⟨

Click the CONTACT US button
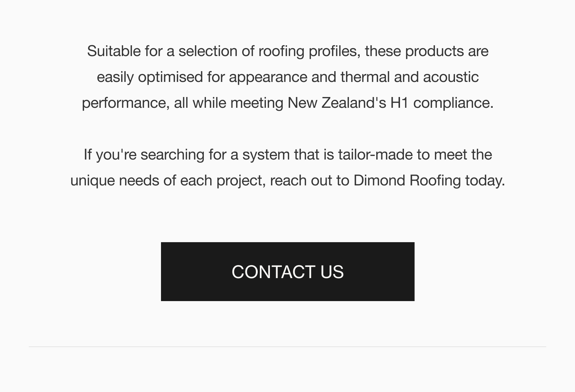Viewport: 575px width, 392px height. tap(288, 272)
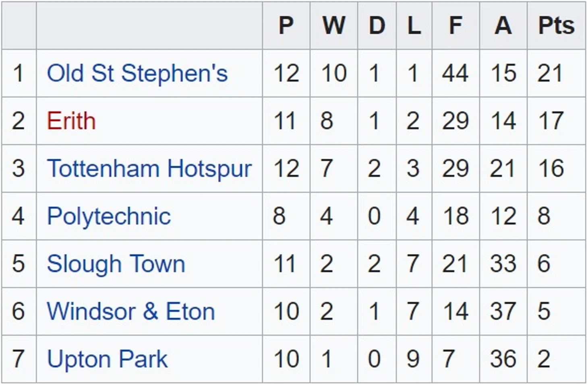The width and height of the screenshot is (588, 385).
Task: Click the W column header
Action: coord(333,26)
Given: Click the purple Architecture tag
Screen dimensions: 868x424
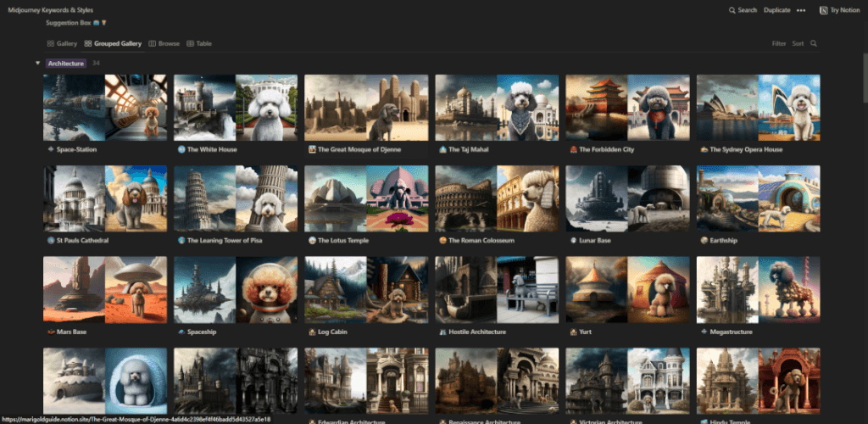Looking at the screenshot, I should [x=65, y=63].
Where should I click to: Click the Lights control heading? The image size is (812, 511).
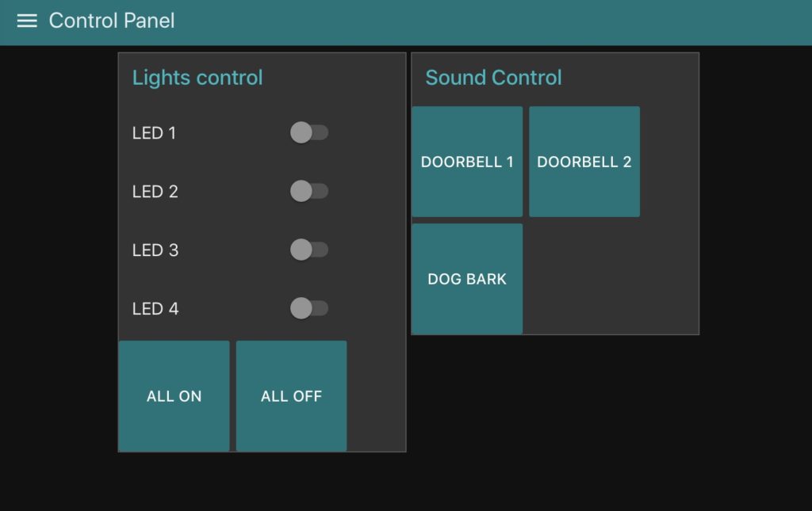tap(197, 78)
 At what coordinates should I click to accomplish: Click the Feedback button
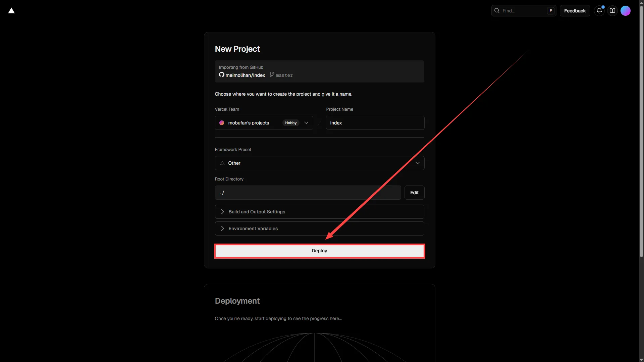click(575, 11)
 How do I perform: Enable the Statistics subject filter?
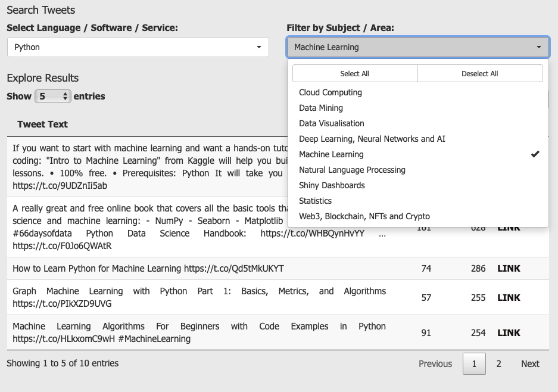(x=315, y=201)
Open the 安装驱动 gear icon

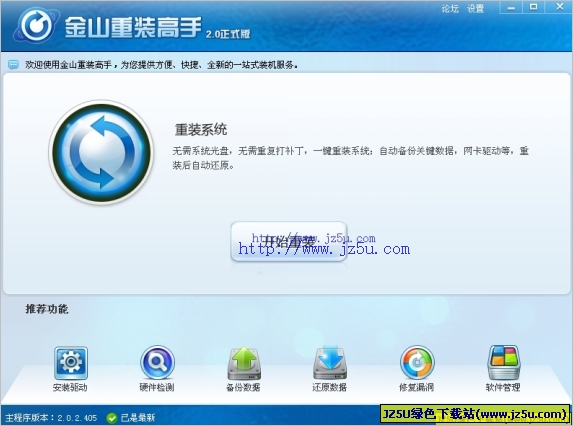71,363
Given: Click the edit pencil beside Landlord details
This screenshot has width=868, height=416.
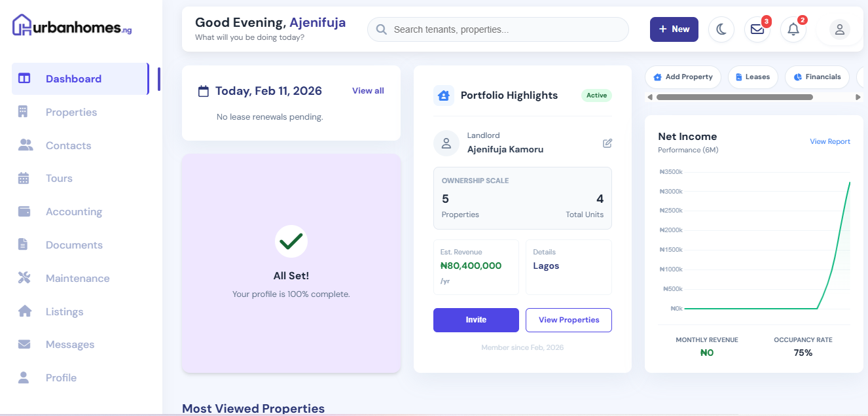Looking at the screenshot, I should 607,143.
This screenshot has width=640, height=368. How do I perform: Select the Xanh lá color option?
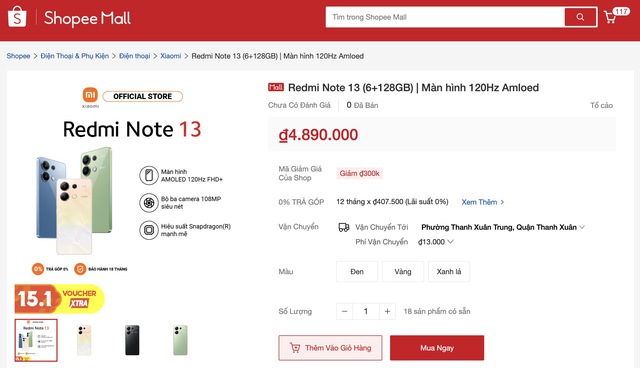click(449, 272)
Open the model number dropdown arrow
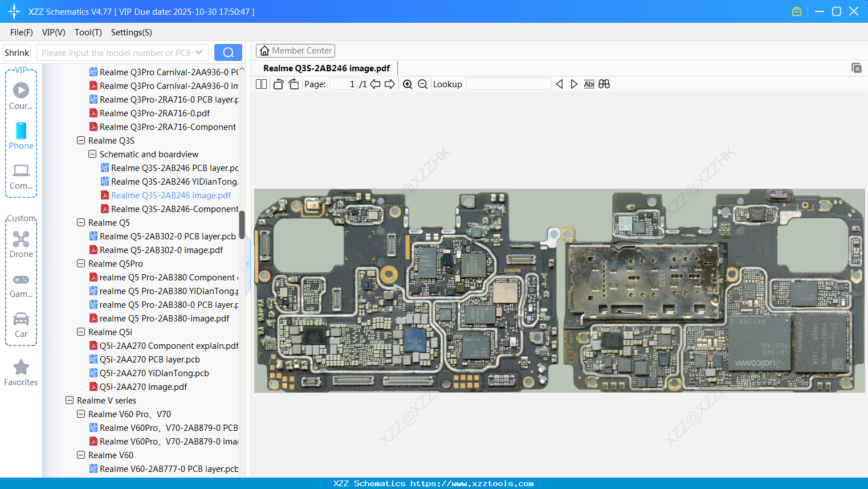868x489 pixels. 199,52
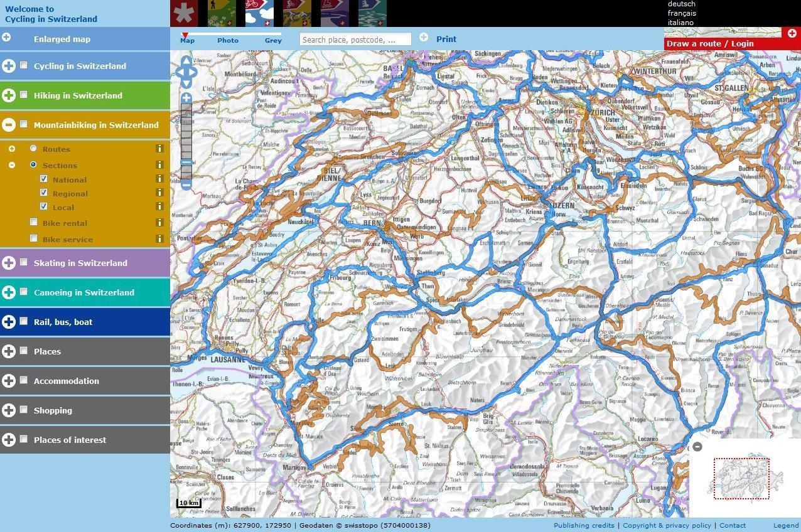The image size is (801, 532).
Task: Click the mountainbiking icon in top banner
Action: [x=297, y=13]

⟩

▶ _TASK TO CARRY OUT_
The records above are to be restated word for word, excluding all pictures.

▶ _PROBLEM SOLUTION_
Click the CONTACT US button
Viewport: 575px width, 392px height. tap(288, 272)
The width and height of the screenshot is (588, 385).
Task: Click the W column header
Action: coord(333,26)
Given: Click the purple Architecture tag
Screen dimensions: 868x424
Looking at the screenshot, I should [x=65, y=63].
Where should I click to: Click the Lights control heading? The image size is (812, 511).
tap(197, 78)
 At what coordinates should I click to accomplish: Click the Feedback button
click(575, 11)
 How do I perform: Enable the Statistics subject filter?
(x=315, y=201)
Open the 安装驱动 gear icon

71,363
Given: Click the edit pencil beside Landlord details
This screenshot has width=868, height=416.
Looking at the screenshot, I should 607,143.
This screenshot has width=640, height=368. How do I perform: Select the Xanh lá color option?
click(449, 272)
Open the model number dropdown arrow
868x489 pixels. 199,52
The image size is (801, 532).
Task: Click the mountainbiking icon in top banner
Action: [x=297, y=13]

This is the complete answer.